From: | Martin Hogg <Martin.Hogg@ed.ac.uk> |
To: | obligations@uwo.ca |
CC: | Jones, Michael <M.A.Jones@liverpool.ac.uk> |
Date: | 14/01/2009 11:42:53 UTC |
Subject: | RE: ODG: Duties to the unborn |
If I may add a few words to Michael's earlier comments (although I profess no great expertise in this field, so forgive me if I am missing something crucial in my remarks).
The Congenital Disabilities (Civil Liability) Act 1976 also applies in Scotland, and was enacted partly as a result of work done by the Scottish Law Commission leading up to the publication of its Report 'Liability for Ante-Natal Injury' (1973, Command Paper Cmnd. 5371). In line with Michael's comments on a dearth of English cases discussing the duty aspect of the 1976 Act, I can find no reported Scottish cases looking specifically at that issue. Most reported cases about ante-natal injuries in Scotland have been about the claims of relatives of deceased infants raised under the Damages (Scotland) Act 1976.
However, even prior to the passage of the Act, the SLC had suggested in its 1973 report that:
"although there is no express Scottish decision on the point, a right to reparation would, on existing principles, be accorded by Scots law to a child for harm wrongfully occasioned to it while in its mother's womb, provided it was born alive."
This suggested, I think, the possibility of a free standing duty of care owed to the child, one not derived (as in s1(3) of the 1976 Act) from any duty owed to the parent. That also seems to me to be consistent with what was said in a post-1976 Act case, Hamilton v Fife Health Board (1993 SC 369), which concerned injuries sustained by a child, which subsequently died, during its delivery and a claim for damages by its parents. In the Appeal Court, Lord McCluskey asserts (if I read him correctly in the following passage) that there is a freestanding duty owed to the child, and not just to the parents, in respect of ante-natal injury, but that any cause of action in the child does not arise until the child is born:-
"There is no difficulty whatsoever in Scots law in holding that doctors engaged in the delivery of a foetus owe a duty of care to avoid injury to that foetus: that is trite. But once the foetus ceases on birth to be a foetus and becomes a person there is a concurrence of injuria and damnum and the newly born child has a right to sue the person whose breach of duty has resulted in the child's loss. The coming into existence of that right to sue does not depend upon the application of any fiction. It depends upon the neighbourhood doctrine of Donoghue v. Stevenson. The doctors engaged in the medical work of assisting in the delivery of a child can obviously foresee that a failure to exercise due care and skill by them may result in injuries to the foetus, being injuries which will cause the child to suffer loss: if the loss to the living child is the foreseeable, direct and probable consequence of the failure to exercise due care and skill at an earlier stage there is a breach of duty owed, in the law of negligence, to the child and that breach occurs when the child is born. If the injuries with which he is born are injuries to his organs or skeleton or tissues then they are properly and sensibly described as "personal injuries" even although when they were inflicted he did not enjoy legal personality; they are injuries to his person although not to his legal persona. They are to him an impairment of his physical condition." (at p382)
So, these comments do give a little definition to the duty of care owed to a child in respect of ante-natal injuries, but the law seems to me to be still quite underdeveloped. What the Appeal Court is asserting however is that the child need not rely on the civilian principle 'nasciturus pro iam nato habetur quotiens de eius agitur' (in a matter affecting its interests, an unborn child in utero is deemed to be born) in order to bring its claim: such a claim arises from ordinary Donoghue v Stevenson principles.

Data excerpt -

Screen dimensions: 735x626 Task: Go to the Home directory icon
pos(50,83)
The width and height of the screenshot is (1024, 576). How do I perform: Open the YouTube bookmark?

Work instructions - Set down the stretch of the email on duties to the unborn from "So, these comments" through "v Stevenson principles.", word for word. Rely on the email on duties to the unborn alone, not on the listing.

Solution to the problem -
So, these comments do give a little definition to the duty of care owed to a child in respect of ante-natal injuries, but the law seems to me to be still quite underdeveloped. What the Appeal Court is asserting however is that the child need not rely on the civilian principle 'nasciturus pro iam nato habetur quotiens de eius agitur' (in a matter affecting its interests, an unborn child in utero is deemed to be born) in order to bring its claim: such a claim arises from ordinary Donoghue v Stevenson principles.